» Entries supplied
== == ==

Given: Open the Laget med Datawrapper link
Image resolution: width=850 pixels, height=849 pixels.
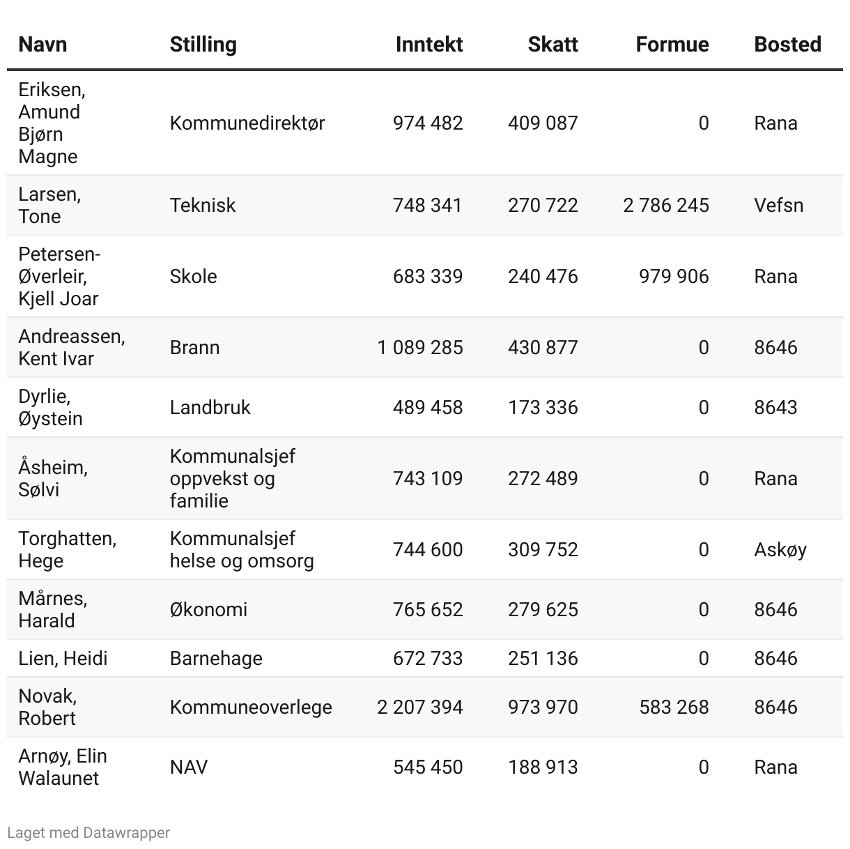Looking at the screenshot, I should (x=88, y=832).
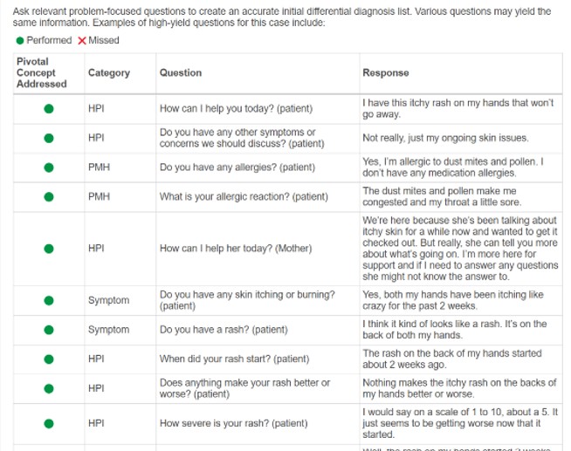Click the 'Pivotal Concept Addressed' column header
This screenshot has width=571, height=451.
tap(42, 72)
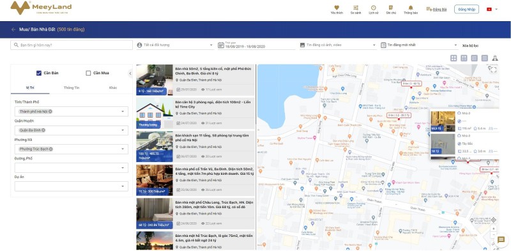511x251 pixels.
Task: Click the Đăng Nhập button
Action: 466,9
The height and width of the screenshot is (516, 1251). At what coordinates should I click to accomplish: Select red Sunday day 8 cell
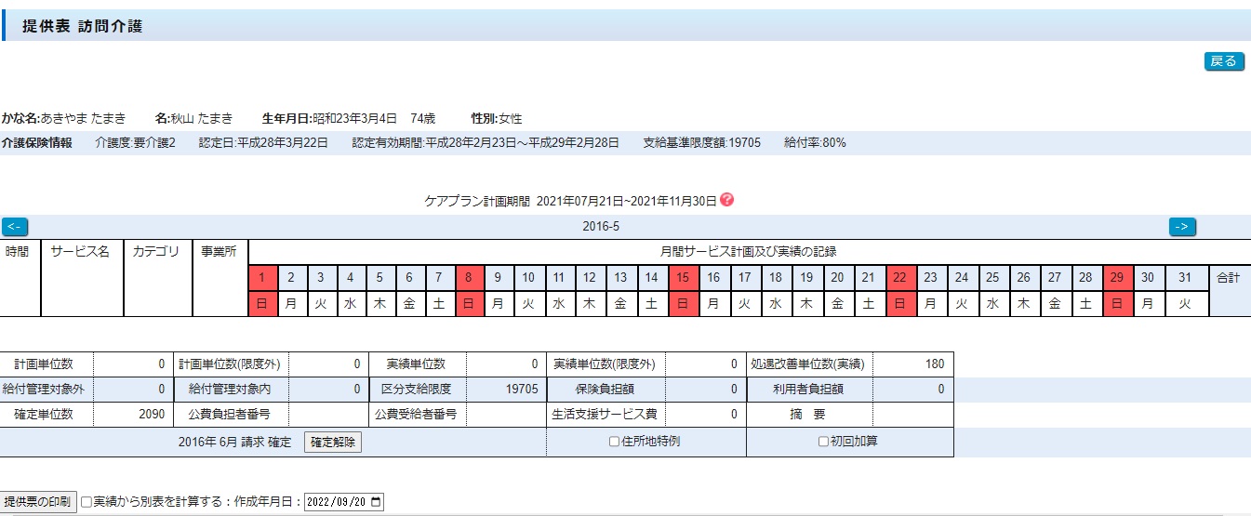pos(471,277)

== == ==

» Task objective
Word for word, restate the lines from the one containing "The height and" through the end of the entries. Do not include pictures.

» Answer to this problem
The height and width of the screenshot is (516, 1251). At what coordinates should I click to accomplish: Select red Sunday day 8 cell
pos(471,277)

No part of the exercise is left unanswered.